I would like him to cite where and when this happened.

I have personally heard several agents tell me they go door to door leading with Med Supps and then switching to MA if it is a better fit.

A few months ago I had an appointment with a woman who unbeknownst to her had been enrolled in an MA plan. I just happened to see the enrollment kit on the counter and asked to see it. She said she remembered the agent coming by but didn't enroll. They enrolled her husband too even though he wasn't there and has group. Assuming she was correct, as the article stated, there's no way that could have happened without the agent having their SS#'s and probably Medicare card information too.

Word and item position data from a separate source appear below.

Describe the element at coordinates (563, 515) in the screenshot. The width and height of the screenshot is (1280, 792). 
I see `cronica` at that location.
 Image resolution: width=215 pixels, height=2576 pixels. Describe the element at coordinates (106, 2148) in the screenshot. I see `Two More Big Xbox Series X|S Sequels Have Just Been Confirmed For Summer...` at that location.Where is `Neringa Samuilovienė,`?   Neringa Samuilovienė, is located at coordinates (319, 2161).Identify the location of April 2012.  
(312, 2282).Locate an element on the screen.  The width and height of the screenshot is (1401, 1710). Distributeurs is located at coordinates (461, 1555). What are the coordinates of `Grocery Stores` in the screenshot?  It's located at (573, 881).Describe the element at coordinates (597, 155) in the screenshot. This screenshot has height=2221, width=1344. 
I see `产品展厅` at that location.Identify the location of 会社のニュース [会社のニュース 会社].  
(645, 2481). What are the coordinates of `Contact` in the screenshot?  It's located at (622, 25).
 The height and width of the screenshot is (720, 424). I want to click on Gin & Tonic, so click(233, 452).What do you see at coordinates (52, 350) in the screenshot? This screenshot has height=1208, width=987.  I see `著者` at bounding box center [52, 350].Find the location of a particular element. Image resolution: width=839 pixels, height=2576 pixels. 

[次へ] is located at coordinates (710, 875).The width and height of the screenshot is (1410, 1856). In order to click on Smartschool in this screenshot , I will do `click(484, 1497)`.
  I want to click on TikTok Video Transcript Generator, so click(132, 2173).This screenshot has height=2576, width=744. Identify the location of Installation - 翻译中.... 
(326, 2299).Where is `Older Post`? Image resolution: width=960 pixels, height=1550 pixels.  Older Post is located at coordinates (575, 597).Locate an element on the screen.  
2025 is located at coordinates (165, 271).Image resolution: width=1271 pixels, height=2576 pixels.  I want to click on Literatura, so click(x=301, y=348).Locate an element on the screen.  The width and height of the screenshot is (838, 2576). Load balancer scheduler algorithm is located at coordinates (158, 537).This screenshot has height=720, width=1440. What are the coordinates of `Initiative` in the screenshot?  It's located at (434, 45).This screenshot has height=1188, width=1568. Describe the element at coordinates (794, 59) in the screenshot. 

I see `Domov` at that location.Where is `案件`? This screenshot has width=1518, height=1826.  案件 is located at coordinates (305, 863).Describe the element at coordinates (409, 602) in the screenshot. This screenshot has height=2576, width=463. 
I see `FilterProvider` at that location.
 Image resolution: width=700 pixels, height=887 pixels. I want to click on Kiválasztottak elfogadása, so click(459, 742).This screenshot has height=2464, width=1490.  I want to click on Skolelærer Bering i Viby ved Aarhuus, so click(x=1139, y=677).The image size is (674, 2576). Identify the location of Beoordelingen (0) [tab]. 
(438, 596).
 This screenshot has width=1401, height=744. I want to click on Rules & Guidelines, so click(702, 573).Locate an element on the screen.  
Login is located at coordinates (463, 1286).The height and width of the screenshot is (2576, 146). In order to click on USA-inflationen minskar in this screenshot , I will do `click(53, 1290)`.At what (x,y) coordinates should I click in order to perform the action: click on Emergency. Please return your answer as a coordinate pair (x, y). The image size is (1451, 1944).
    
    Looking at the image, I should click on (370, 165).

You are wrong on several accounts with this article. Low income beneficiaries enrolled in the Medicare Savings Plan are protected under Title XIX which states all MA organizations are responsible for ensuring that they do not impose cost sharing amounts on their dual eligible members that exceed the amount of cost sharing that would be permitted with respect to the individual under title XIX if the individual were not enrolled in an MA plan. In addition, all MA plans with dual eligible enrollees must inform providers and include in their provider contracts that dual eligible enrollees will not be responsible for any plan cost sharing for Medicare A and B services when the state is responsible for paying those amounts. Additionally, the contracts with providers should state that the provider will do this either by accepting the MA plan payment as payment in full or by billing the appropriate state source. Ok. Lets stick to the facts and not your opinions.